Your objective: Extract each line of the records below that contains the word "image".

Records for this exercise:
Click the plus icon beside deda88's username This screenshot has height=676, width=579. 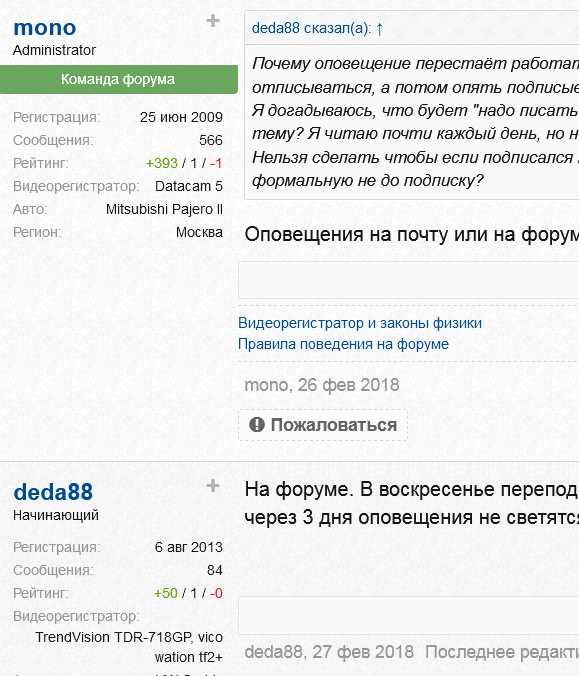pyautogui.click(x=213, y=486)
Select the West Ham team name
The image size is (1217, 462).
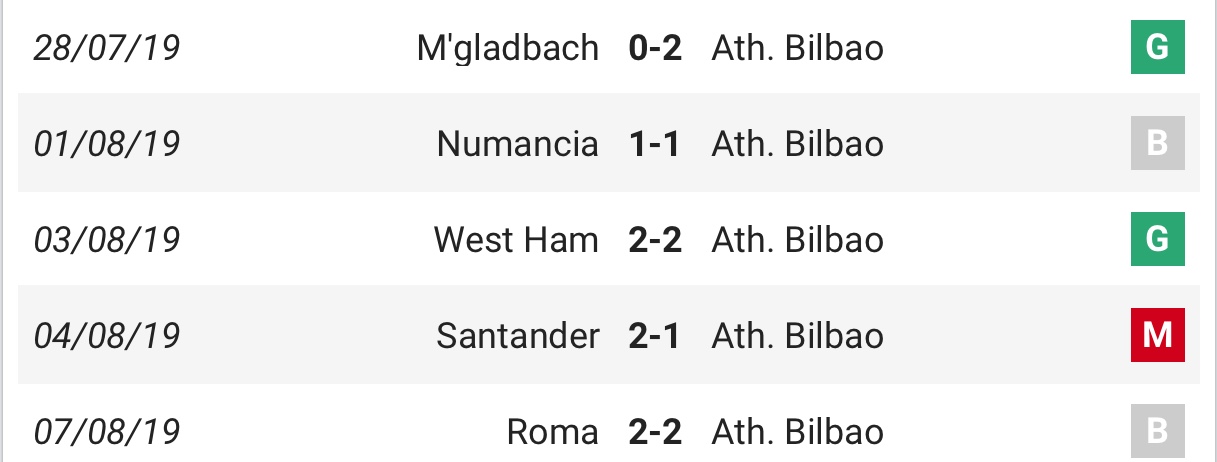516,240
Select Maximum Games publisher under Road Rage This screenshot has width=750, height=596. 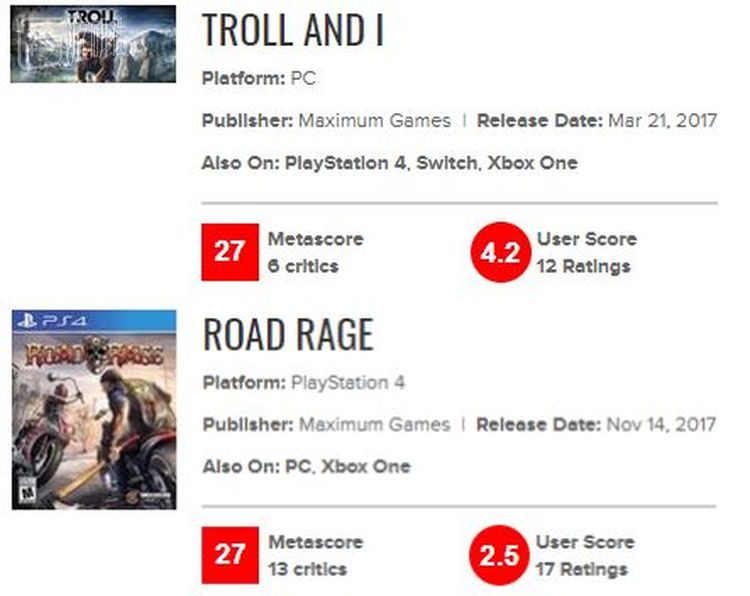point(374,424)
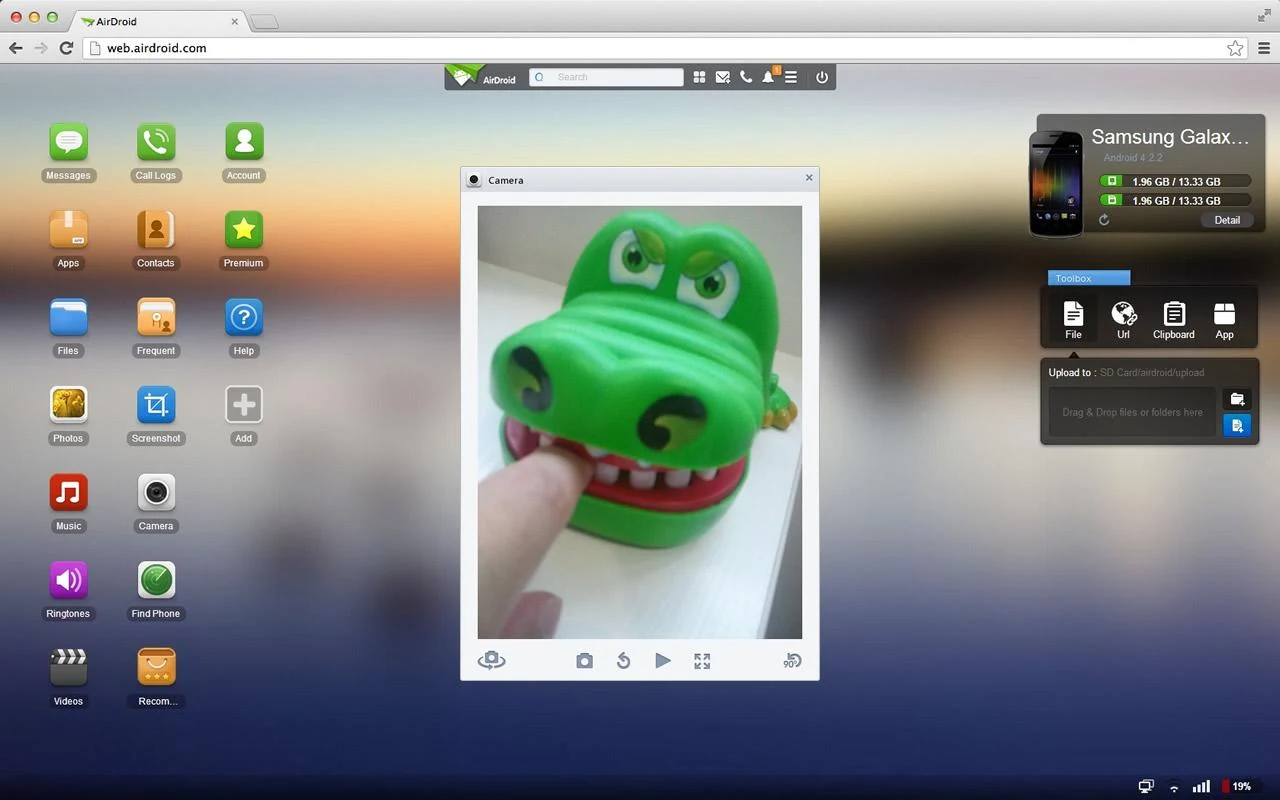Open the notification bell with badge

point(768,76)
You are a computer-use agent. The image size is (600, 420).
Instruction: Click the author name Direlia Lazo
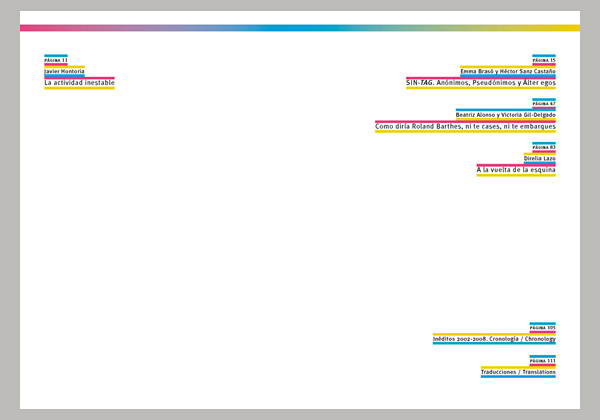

Answer to this problem:
The image size is (1217, 462).
You are a computer-use agent. The image size is (600, 420).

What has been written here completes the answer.